Would you transcribe the line that holds "[Registro Nacional de" and all the lines below it, through the final one, exactly and with nothing else?

* **MATERIAL FOR THIS TASK**
§
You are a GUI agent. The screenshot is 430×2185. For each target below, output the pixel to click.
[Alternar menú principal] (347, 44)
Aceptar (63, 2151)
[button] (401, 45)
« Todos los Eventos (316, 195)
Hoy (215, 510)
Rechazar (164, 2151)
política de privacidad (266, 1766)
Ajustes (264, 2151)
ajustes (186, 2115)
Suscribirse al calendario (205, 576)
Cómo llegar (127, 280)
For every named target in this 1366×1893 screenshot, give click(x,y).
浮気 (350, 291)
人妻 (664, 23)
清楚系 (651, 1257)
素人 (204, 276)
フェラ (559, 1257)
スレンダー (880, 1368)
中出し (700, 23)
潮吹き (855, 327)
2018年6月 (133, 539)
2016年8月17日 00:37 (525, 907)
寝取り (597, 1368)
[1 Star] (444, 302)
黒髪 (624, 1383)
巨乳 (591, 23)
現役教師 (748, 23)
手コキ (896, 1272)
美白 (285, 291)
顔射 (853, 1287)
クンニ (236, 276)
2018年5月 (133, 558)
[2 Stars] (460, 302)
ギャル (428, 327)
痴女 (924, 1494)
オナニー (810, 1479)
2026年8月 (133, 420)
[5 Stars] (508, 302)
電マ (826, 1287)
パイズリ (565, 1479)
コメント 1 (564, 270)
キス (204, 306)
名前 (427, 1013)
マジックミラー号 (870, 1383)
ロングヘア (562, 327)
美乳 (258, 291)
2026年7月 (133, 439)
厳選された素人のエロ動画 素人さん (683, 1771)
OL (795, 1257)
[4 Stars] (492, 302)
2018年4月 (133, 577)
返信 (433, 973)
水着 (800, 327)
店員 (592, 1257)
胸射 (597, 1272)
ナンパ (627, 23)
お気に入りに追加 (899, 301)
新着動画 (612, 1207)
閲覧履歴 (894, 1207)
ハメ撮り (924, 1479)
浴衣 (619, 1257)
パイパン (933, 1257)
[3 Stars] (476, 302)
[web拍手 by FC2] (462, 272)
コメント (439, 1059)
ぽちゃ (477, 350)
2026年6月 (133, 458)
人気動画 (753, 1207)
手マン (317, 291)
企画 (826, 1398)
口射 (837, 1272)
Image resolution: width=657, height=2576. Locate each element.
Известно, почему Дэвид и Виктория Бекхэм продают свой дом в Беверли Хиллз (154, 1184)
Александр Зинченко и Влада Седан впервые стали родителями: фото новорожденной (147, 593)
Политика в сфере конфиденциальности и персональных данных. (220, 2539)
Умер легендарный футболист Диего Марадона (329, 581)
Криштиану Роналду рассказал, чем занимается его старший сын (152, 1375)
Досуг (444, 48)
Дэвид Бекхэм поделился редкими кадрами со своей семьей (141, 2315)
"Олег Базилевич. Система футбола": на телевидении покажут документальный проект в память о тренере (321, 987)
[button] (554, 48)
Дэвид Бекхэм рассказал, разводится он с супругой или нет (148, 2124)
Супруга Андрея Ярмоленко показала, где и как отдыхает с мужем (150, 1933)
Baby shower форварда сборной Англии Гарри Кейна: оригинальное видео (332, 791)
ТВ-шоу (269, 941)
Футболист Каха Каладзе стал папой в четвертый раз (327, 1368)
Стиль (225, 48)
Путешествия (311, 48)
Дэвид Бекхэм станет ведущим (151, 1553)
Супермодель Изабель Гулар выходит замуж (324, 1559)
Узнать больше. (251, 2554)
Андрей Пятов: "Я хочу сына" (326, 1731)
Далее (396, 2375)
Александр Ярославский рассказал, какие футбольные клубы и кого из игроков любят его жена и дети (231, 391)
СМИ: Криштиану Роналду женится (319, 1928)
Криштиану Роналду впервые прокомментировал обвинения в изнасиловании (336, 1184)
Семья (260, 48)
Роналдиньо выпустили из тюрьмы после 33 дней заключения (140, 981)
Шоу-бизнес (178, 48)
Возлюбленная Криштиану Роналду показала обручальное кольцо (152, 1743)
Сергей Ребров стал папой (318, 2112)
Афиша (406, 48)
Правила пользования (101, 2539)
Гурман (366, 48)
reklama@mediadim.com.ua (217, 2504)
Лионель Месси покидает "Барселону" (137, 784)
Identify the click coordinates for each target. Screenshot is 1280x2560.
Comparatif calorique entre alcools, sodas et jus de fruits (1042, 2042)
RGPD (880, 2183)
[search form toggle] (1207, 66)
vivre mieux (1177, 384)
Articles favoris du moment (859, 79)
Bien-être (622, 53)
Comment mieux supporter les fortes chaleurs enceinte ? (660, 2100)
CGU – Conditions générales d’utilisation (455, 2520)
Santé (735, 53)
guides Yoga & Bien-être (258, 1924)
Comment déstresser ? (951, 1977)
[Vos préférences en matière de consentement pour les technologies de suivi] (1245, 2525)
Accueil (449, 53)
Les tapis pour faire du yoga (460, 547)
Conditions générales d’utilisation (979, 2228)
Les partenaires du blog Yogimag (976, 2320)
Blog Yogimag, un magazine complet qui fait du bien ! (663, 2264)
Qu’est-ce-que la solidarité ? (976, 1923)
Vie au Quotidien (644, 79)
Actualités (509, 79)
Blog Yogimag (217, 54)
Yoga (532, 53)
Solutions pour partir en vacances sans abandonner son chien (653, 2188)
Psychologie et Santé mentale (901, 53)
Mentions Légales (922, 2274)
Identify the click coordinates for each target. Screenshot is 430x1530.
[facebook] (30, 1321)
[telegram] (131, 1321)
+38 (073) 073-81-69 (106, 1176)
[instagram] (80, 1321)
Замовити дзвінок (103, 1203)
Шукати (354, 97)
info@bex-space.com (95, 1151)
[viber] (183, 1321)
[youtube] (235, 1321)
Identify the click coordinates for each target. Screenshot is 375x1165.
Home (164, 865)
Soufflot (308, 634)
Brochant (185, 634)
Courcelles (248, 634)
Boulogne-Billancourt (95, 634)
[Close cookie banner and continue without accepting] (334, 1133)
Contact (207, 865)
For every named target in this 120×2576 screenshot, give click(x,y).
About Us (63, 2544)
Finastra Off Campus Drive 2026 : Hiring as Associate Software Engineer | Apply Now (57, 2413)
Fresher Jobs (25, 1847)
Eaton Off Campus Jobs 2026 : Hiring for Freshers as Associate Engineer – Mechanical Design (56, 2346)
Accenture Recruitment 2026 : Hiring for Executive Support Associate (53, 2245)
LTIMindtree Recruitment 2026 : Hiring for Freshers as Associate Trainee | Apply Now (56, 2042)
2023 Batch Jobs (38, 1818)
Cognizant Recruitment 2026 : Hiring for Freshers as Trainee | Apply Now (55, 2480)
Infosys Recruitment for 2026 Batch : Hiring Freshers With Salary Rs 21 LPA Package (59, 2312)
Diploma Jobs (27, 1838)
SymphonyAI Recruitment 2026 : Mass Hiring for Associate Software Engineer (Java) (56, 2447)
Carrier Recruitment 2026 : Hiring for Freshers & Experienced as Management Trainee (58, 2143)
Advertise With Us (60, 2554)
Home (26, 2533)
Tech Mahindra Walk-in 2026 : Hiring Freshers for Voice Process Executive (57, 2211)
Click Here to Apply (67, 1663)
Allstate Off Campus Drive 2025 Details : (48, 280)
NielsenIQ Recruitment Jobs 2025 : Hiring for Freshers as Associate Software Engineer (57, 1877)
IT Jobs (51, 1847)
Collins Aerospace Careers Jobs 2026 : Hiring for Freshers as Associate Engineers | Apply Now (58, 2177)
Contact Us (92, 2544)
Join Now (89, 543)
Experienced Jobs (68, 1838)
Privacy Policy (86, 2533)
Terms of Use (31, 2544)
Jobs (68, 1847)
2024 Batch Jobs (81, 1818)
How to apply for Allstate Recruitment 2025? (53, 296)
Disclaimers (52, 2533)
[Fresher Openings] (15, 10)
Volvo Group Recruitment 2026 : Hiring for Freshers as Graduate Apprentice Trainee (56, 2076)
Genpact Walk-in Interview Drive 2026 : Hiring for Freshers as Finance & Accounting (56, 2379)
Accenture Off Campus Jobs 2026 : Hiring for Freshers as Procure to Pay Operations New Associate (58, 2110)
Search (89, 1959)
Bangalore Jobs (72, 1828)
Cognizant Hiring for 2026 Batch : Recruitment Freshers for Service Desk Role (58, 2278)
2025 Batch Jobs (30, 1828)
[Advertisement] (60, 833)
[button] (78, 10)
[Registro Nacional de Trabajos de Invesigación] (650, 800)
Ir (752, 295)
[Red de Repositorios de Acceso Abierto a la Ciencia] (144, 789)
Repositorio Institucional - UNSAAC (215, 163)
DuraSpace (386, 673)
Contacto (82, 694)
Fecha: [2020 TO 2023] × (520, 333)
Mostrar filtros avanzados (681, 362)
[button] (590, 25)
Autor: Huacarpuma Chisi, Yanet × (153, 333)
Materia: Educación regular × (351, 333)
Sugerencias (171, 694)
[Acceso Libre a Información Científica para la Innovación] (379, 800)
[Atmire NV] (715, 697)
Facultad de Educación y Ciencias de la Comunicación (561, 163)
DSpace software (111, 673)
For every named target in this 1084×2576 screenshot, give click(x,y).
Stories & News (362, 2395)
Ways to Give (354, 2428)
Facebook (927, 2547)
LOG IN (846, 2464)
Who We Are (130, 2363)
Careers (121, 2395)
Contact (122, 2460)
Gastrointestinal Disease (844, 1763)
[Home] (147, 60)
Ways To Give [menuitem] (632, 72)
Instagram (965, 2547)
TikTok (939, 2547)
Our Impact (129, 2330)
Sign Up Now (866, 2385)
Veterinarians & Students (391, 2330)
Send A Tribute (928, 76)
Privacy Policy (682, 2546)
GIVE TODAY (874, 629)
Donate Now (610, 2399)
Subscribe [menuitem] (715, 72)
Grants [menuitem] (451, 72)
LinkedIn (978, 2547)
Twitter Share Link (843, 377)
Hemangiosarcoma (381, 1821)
§
* **THE ANSWER**
[Registro Nacional de Trabajos de Invesigación] (650, 800)
Ir (752, 295)
[Red de Repositorios de Acceso Abierto a la Ciencia] (144, 789)
Repositorio Institucional - UNSAAC (215, 163)
DuraSpace (386, 673)
Contacto (82, 694)
Fecha: [2020 TO 2023] × (520, 333)
Mostrar filtros avanzados (681, 362)
[button] (590, 25)
Autor: Huacarpuma Chisi, Yanet × (153, 333)
Materia: Educación regular × (351, 333)
Sugerencias (171, 694)
[Acceso Libre a Información Científica para la Innovación] (379, 800)
[Atmire NV] (715, 697)
Facultad de Educación y Ciencias de la Comunicación (561, 163)
DSpace software (111, 673)
For every named target in this 1084×2576 screenshot, give click(x,y).
Stories & News (362, 2395)
Ways to Give (354, 2428)
Facebook (927, 2547)
LOG IN (846, 2464)
Who We Are (130, 2363)
Careers (121, 2395)
Contact (122, 2460)
Gastrointestinal Disease (844, 1763)
[Home] (147, 60)
Ways To Give [menuitem] (632, 72)
Instagram (965, 2547)
TikTok (939, 2547)
Our Impact (129, 2330)
Sign Up Now (866, 2385)
Veterinarians & Students (391, 2330)
Send A Tribute (928, 76)
Privacy Policy (682, 2546)
GIVE TODAY (874, 629)
Donate Now (610, 2399)
Subscribe [menuitem] (715, 72)
Grants [menuitem] (451, 72)
LinkedIn (978, 2547)
Twitter Share Link (843, 377)
Hemangiosarcoma (381, 1821)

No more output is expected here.